La batalla por una etiqueta

Después de cuatro años de litigios, la Justicia europea obliga a que los productos de las colonias israelíes sean identificados como bienes «de asentamientos» y no del Estado judío


Beirut / La Voz

La etiqueta de una botella de vino no solo informa de aromas frutales. También puede desvelar violaciones del derecho internacional. La bodega israelí Psagot, sin ir más lejos, dice en su web que se encuentra en «el corazón» del país, pero el mapa la sitúa en un asentamiento israelí en Cisjordania. Cuando la Justicia francesa, trasponiendo una decisión no vinculante de la UE en el 2015, estableció que los productos de estas colonias no deben etiquetarse como producto de Israel sino de asentamientos, Psagot recurrió y la causa se elevó al Tribunal de Justicia de la Unión Europea. Ahora, cuatro años después, el conflicto ya tiene desenlace.

Este tribunal ha dictaminado este mes la obligación de los países miembros de etiquetar los productos de asentamientos israelíes como tales para evitar «inducir a error a los consumidores en cuanto al hecho de que el Estado de Israel está presente en dichos territorios como potencia ocupante, y no como entidad soberana».

El ministro de exteriores israelí, Yisrael Katz, tachó la sentencia de «inaceptable moralmente», ya que sirve como herramienta de una campaña política contra su país y disminuye «las posibilidades de alcanzar paz». Lo cierto es que la UE, siguiendo la resolución 2334 de la ONU, no reconoce la soberanía de Israel sobre los Altos del Golán, Gaza, Cisjordania o Jerusalén Este, unos territorios que ocupa desde el año 1967.

Los productos etiquetados como originarios de asentamientos quedan excluidos de los acuerdos comerciales con Israel y, por tanto, están sujetos a aranceles. El 28 % de las exportaciones agrícolas israelíes proviene de Cisjordania y los Altos del Golán, según un informe de la ONU.

Desde Ramalah, Inès Abdel Razek, directora de incidencia del Palestine Institute for Public Diplomacy, alerta de que «si un bien es producido en un asentamiento y luego envasado en Israel, [las autoridades judías] pueden poner un código postal» del país, y así ser etiquetado como producto israelí. Un informe del European Middle East Project establece que solo el 10 % de los vinos provenientes de colonias han sido identificados como tales.

Para Razek, la sentencia del TJUE es «un paso mínimo, pero puede ser el primero para prohibir los productos de los asentamientos». La resolución 465 del Consejo de Seguridad de la ONU llama a los Estados a no apoyar de ninguna manera estos territorios ocupados. «Dejar estos productos en el mercado, etiquetados o no, permite el desarrollo de la economía en los asentamientos», critica la analista. Irlanda está tramitando una ley que prohibiría la entrada de productos de asentamientos israelíes.

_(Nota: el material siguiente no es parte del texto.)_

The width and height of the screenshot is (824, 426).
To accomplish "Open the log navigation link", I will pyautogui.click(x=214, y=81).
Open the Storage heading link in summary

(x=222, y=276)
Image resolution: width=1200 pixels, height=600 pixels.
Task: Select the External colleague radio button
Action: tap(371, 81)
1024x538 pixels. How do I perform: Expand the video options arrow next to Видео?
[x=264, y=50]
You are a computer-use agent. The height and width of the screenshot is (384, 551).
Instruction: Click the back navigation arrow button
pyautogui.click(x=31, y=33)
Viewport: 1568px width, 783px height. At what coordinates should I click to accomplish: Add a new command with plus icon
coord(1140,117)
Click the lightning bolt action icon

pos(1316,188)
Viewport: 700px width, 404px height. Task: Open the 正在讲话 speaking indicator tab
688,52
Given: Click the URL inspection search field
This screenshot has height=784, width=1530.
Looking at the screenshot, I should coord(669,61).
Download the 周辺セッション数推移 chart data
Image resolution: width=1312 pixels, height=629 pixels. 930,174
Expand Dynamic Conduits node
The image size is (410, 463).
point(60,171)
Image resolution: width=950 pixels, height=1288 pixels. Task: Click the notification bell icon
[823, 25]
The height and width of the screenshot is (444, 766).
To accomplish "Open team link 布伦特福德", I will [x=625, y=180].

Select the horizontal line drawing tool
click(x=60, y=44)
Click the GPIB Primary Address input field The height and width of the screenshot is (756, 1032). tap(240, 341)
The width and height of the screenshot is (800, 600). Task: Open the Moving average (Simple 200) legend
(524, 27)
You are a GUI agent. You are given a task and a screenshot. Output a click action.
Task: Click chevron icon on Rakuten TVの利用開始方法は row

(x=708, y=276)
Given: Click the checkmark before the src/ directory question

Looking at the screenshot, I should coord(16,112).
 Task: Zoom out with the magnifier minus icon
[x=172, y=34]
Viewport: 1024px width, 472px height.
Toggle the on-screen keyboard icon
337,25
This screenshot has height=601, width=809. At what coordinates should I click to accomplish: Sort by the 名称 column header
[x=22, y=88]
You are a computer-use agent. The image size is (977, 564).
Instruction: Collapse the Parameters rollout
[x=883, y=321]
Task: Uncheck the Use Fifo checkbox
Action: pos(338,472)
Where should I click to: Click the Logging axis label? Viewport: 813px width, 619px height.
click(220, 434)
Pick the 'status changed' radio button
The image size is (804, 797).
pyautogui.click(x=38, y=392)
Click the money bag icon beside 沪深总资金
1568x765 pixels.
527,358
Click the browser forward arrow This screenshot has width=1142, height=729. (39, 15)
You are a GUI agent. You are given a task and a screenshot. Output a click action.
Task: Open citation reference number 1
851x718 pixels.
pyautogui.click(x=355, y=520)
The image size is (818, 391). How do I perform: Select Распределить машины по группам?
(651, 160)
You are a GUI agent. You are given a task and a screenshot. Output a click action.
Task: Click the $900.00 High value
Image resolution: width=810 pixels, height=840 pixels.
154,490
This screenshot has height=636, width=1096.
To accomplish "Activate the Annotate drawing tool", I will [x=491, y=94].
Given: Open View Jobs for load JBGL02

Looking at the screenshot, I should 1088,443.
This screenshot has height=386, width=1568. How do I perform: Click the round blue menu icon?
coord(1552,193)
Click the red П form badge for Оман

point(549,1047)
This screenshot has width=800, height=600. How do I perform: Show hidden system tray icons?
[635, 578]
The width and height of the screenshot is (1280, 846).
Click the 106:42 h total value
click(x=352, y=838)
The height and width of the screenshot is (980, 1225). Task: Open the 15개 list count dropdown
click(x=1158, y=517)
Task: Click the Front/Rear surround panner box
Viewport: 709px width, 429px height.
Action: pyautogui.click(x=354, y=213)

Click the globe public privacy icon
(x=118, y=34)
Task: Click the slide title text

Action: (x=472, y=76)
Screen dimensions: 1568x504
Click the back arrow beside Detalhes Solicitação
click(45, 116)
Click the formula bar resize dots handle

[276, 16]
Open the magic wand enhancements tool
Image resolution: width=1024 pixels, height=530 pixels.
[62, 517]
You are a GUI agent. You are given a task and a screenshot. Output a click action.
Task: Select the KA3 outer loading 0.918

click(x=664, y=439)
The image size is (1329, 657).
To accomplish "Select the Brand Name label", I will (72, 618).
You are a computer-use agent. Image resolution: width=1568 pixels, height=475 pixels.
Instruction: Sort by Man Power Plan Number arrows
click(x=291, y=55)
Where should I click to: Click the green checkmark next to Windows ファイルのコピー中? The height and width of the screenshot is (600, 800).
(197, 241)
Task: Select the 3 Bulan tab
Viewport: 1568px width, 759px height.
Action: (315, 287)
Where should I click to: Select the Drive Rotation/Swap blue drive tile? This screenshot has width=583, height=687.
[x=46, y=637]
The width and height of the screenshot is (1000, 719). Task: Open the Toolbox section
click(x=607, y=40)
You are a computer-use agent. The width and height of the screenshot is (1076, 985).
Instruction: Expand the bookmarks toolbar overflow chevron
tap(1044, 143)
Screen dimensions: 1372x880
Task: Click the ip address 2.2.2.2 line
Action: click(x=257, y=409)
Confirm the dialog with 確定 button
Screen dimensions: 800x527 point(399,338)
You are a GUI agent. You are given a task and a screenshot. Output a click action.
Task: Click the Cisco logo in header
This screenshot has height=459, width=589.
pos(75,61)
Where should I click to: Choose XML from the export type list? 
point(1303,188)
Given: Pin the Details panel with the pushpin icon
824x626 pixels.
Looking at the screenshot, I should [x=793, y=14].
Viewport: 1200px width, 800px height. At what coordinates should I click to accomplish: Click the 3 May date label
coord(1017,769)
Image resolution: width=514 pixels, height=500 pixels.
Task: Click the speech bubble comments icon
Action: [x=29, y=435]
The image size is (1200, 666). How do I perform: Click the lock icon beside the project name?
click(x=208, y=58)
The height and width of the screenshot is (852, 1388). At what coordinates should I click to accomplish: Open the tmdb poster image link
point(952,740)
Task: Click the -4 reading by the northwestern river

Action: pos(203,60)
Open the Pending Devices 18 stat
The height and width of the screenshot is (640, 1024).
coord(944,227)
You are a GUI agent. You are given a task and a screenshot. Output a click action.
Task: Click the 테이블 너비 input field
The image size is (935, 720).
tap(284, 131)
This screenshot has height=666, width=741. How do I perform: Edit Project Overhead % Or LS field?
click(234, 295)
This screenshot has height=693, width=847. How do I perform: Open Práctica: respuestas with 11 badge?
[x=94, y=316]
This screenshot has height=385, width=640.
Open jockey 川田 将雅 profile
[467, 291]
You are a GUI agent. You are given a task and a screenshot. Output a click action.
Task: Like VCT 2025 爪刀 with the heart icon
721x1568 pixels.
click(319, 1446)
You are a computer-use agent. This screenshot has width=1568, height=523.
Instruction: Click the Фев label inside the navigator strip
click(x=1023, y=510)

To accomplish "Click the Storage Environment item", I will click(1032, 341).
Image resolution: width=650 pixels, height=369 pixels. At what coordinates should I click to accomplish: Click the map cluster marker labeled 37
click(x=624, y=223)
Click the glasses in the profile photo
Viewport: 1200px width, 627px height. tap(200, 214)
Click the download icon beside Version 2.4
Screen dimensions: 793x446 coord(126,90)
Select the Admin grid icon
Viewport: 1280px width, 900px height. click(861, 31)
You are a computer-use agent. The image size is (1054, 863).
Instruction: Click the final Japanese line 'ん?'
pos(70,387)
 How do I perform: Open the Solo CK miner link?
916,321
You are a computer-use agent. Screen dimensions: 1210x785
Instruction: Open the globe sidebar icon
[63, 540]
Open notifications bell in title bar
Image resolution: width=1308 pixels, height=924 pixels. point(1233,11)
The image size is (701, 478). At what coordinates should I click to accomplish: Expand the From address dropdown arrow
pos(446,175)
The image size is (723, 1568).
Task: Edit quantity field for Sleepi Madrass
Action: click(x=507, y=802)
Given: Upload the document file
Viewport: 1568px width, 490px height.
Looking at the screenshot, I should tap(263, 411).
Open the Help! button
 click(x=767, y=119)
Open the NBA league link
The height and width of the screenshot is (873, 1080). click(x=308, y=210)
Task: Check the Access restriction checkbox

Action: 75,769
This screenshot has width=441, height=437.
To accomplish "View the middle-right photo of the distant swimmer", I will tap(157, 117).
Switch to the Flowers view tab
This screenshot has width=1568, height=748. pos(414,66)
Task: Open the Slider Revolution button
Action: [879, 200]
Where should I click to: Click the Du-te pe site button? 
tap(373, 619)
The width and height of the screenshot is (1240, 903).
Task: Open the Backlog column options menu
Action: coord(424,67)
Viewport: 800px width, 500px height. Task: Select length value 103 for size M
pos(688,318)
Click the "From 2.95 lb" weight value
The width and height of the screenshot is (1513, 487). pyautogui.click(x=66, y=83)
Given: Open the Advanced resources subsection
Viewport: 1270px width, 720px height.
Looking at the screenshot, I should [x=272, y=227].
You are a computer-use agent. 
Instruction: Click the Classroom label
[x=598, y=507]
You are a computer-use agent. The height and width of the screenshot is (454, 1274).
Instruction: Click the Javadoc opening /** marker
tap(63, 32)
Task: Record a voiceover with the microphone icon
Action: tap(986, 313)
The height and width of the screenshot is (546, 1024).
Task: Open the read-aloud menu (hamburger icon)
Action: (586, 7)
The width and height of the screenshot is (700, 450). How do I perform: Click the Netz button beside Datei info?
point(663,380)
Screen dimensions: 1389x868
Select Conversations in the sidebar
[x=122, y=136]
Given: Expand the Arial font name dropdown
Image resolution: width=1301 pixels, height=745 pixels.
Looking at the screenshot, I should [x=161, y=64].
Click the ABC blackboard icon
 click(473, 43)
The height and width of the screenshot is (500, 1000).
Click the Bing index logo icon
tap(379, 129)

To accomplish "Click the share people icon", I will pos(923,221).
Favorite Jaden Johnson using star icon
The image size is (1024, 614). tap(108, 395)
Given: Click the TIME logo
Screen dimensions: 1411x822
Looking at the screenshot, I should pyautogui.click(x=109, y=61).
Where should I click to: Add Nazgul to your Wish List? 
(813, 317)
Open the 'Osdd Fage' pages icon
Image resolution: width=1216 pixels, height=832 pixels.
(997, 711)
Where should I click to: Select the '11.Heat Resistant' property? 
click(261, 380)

Otras voces piden el boicot no solo a las colonias, sino a Israel. En el 2005, 170 organizaciones civiles palestinas lanzaron el movimiento Boicot, Desinversiones y Sanciones (BDS). Alys Samson Estapé coordina las campañas BDS a nivel europeo y explica que esta campaña surge «ante la total impunidad de Israel después de 70 años de apartheid, ocupación y colonización del pueblo palestino». El objetivo es aislar a Israel hasta que respete los derechos de los palestinos.

 El BDS se inspira en el boicot que puso fin al régimen del apartheid en Sudáfrica. Pero como apunta un estudio del Brookings Institute, las exportaciones sudafricanas eran productos de baja calidad fácilmente sustituibles, pero las exportaciones israelíes son mayormente bienes de alta calidad y bienes intermedios, lo que dificulta su aislamiento. El estudio concluye que el boicot «es una batalla cultural y psicológica, no económica».

 Orange, G4S, Veolia o Alstom son algunos de los gigantes que se han desvinculado de Israel tras las presiones del BDS. Según Samson, en España más de 80 instituciones públicas han secundado una moción de BDS.

Pero el aislamiento económico de Israel dista de ser una realidad. En el 2018, el comercio de mercancías entre la UE y el Estado judío ascendió a 34,4 billones de euros. Uno de cada tres productos israelíes exportados, de hecho, acaba en alguno de los países comunitarios.